Why such tendency? Perhaps it has something to do with the shortest message possible. It's simple to encode distributions close to the uniform. Why? Well, the uniform distribution is at the extreme end of this: instead of encoding $(\frac{1}{6}, \frac{1}{6}, \frac{1}{6}, \frac{1}{6}, \frac{1}{6}, \frac{1}{6})$ one gets away with encoding roughly $[6, \frac{1}{6}]$. I.e. $\frac{1}{6}$ $6$-times.

So what MaxEnt does is akin to Occam's razor/minimum message length and the like: through the space of all possible explanations (posteriors) it finds the simplest one which explains the data. And then it tells you that the simplest one is most likely: so if I were to encode each posterior as a binary string, the entropy of each string could itself be renormalised as some probability measure. The shortest string is then just the mode of such entropy-probability-measure on all strings.

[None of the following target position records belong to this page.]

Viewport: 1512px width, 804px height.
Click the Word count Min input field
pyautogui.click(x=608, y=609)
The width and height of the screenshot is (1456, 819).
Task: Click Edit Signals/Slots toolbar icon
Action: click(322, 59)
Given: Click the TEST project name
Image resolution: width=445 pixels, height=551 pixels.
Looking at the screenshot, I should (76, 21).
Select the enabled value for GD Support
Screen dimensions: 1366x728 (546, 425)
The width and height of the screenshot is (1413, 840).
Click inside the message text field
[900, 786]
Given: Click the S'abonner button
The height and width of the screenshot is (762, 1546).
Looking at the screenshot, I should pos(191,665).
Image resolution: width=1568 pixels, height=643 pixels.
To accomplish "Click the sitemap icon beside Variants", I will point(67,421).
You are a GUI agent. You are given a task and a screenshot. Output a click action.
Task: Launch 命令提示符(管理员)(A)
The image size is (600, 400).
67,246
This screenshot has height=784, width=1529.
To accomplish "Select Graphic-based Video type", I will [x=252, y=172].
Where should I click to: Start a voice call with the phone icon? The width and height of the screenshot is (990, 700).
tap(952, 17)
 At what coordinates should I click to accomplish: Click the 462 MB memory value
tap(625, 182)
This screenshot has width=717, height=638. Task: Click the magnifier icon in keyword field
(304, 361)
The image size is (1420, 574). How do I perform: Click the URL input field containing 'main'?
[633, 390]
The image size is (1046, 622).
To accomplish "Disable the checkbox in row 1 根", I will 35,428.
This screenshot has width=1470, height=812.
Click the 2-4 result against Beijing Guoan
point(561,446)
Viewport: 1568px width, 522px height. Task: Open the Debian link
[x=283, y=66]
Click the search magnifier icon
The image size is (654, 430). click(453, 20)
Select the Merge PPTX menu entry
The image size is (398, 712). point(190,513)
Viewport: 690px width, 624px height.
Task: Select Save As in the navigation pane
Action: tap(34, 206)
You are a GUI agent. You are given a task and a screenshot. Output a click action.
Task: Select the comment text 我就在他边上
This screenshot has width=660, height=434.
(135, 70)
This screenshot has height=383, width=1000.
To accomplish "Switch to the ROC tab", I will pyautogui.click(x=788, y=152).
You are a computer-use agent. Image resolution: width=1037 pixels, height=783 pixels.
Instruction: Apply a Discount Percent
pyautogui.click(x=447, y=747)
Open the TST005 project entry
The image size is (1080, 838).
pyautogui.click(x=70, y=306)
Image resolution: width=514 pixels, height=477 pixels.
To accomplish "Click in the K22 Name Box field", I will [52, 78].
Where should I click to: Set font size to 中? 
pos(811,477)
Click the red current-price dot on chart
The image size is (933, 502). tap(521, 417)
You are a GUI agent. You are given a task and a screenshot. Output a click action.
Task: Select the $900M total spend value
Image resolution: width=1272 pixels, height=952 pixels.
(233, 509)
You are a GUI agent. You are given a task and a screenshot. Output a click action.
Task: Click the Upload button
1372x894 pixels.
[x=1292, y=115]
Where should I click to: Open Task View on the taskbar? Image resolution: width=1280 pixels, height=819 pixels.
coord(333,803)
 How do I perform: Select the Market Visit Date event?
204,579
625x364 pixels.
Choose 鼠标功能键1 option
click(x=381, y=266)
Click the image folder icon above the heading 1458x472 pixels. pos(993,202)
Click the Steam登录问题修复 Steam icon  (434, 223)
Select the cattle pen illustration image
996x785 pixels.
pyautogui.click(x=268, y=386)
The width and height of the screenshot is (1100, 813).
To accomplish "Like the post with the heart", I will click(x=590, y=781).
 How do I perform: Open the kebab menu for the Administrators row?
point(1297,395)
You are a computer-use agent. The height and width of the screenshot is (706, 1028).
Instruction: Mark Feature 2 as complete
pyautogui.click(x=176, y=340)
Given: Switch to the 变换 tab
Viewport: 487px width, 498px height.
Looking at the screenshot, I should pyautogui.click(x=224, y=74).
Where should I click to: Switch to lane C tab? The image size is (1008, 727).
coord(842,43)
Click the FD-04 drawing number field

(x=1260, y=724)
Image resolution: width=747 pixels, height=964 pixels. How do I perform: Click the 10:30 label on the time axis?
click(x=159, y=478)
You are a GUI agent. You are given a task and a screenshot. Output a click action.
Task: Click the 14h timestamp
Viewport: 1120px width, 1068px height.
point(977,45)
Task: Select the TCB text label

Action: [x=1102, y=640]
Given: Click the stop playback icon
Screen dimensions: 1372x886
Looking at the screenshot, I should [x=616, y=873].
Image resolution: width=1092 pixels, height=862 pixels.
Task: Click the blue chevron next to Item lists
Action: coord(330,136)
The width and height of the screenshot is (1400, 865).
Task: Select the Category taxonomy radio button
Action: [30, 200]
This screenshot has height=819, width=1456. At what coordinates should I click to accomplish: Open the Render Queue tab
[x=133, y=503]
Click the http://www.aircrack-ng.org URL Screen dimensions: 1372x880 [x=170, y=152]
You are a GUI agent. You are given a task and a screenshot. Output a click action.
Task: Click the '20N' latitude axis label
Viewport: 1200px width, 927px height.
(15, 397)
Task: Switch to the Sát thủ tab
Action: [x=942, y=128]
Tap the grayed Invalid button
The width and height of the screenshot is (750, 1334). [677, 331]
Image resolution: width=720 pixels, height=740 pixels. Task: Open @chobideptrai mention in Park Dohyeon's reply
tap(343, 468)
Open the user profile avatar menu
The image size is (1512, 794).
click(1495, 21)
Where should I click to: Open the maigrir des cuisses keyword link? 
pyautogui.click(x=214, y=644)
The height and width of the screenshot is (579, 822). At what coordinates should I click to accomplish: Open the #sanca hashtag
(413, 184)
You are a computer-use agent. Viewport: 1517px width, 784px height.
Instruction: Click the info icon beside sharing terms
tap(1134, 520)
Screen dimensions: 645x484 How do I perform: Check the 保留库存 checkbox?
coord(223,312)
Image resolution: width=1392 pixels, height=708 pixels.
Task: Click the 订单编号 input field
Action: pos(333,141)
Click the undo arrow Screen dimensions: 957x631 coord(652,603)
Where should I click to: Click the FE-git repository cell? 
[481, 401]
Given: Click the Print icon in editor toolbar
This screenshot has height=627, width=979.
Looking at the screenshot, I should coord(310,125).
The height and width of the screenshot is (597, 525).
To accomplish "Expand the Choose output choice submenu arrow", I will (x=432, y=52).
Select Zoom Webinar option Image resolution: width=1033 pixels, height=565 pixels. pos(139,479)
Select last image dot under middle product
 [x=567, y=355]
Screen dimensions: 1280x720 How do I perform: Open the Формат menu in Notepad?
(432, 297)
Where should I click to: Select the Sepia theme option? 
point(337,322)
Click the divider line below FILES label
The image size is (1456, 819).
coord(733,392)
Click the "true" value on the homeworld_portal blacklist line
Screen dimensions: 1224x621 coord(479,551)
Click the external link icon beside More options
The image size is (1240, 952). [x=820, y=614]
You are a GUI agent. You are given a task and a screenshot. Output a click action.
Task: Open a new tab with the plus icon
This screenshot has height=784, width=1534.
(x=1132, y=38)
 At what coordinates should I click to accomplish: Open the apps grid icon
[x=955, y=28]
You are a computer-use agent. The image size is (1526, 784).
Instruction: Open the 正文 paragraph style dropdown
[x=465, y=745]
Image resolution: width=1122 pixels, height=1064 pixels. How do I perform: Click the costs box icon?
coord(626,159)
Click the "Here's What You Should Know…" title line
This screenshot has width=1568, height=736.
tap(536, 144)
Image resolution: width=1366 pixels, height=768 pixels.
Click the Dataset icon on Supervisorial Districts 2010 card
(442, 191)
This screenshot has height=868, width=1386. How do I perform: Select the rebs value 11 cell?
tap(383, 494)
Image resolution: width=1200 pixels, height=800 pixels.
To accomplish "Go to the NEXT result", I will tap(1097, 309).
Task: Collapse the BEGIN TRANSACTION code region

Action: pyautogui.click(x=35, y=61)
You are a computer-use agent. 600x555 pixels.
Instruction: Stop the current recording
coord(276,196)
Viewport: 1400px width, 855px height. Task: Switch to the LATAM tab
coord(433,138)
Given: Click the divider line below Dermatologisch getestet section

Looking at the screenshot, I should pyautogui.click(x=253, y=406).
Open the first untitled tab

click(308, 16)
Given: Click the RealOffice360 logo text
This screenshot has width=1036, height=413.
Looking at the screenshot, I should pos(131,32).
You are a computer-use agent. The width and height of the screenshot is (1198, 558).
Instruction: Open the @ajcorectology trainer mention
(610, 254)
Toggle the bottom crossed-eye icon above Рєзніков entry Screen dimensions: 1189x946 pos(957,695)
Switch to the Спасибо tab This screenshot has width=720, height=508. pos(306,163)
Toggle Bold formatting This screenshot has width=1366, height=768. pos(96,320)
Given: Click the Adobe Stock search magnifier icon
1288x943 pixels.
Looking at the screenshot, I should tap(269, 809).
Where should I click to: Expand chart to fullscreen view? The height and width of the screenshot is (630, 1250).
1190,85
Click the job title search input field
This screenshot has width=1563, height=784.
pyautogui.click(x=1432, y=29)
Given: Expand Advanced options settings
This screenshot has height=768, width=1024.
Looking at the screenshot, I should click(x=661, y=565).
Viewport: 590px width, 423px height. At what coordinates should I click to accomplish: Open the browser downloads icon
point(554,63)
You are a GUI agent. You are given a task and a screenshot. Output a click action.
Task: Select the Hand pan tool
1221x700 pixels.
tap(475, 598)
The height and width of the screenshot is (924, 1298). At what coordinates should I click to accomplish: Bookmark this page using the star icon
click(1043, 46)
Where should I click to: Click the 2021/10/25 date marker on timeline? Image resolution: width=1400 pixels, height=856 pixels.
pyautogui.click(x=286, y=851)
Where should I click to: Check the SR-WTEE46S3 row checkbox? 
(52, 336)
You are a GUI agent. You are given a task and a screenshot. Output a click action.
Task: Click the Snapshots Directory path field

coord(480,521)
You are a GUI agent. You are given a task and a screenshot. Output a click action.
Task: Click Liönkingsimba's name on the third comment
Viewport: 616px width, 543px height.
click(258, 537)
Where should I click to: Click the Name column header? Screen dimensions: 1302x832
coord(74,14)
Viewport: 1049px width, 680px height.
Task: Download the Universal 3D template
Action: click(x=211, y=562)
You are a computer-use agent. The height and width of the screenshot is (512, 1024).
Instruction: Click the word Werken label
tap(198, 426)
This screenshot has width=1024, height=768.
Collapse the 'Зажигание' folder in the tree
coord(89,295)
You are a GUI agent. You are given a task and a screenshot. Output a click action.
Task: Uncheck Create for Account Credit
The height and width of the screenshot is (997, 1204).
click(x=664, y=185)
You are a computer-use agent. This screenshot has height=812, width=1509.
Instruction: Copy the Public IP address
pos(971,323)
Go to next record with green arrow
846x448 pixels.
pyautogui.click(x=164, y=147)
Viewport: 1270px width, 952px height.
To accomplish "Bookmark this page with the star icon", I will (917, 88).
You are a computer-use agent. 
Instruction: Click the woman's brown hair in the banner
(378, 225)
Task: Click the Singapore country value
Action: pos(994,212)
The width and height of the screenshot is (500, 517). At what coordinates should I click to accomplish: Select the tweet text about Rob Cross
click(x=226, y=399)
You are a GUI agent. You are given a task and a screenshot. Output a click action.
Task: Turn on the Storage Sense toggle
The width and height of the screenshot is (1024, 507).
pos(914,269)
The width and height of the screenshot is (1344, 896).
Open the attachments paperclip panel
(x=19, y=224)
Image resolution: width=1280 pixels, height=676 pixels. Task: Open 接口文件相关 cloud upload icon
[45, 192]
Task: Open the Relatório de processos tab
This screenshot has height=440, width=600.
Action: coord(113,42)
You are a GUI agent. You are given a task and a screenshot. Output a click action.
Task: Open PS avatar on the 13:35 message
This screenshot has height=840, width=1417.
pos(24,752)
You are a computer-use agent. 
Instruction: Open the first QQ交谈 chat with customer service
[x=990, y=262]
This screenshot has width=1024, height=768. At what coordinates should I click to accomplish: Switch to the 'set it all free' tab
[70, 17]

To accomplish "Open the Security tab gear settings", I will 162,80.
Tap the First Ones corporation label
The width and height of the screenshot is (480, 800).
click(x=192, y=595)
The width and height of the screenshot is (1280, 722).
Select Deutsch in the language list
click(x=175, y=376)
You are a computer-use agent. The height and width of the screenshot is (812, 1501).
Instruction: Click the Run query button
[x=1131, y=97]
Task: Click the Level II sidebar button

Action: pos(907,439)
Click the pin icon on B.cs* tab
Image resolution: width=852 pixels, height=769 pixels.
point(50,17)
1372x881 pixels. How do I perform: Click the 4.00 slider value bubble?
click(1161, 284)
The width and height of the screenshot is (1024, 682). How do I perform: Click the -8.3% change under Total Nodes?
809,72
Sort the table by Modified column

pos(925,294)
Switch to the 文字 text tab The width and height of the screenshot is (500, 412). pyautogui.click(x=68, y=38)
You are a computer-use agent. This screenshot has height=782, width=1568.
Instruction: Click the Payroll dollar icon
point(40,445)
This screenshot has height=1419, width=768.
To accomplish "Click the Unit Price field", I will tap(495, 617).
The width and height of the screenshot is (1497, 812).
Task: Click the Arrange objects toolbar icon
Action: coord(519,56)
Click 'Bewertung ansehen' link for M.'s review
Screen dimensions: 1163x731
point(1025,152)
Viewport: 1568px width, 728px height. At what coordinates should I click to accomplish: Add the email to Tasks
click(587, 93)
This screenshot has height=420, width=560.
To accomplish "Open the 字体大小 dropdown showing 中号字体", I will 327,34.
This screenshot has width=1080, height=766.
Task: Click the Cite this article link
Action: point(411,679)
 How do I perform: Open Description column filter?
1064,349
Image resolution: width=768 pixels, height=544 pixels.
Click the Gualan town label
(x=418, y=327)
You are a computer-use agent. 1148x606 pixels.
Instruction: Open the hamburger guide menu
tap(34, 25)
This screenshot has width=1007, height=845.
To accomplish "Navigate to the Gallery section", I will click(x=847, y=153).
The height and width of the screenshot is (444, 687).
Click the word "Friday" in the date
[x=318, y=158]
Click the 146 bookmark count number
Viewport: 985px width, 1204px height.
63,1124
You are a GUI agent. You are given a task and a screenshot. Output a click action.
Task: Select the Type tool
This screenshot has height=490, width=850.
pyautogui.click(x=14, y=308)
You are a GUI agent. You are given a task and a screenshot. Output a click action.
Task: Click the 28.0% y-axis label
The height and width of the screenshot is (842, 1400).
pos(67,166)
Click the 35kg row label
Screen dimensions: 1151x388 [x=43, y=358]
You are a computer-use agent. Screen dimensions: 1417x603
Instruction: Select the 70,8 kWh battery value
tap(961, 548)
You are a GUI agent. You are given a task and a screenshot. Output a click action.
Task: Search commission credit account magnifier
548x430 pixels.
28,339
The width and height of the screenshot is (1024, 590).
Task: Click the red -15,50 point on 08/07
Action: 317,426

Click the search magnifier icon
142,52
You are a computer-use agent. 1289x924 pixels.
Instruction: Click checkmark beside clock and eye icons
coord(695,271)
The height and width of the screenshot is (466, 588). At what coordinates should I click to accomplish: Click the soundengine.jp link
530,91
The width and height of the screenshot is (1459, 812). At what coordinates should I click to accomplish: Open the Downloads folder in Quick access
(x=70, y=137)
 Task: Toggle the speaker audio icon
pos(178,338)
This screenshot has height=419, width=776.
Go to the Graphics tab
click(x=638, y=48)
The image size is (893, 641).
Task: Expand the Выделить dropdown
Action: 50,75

My intuition called for $4$ to have more mass but perhaps it was just a fallacy of my own intuition: given the above reasoning I find it plausible that guessing $6$ is the right thing to do if I am rewarded only when I guess a toss correctly.

On the other hand, it seems that conditioning on the most probable hypothesis is short-sighted: it ignores all other gains to be made from other hypotheses which are not likely, but plausible. Therefore a very important question arises: when conditioning on the mode of the entropy-probability-measure is equivalent to taking the expectation with respect to entropy-probability-measure? I suspect that MaxEnt distribution is simply the expectation of this entropy-probability-measure, so always.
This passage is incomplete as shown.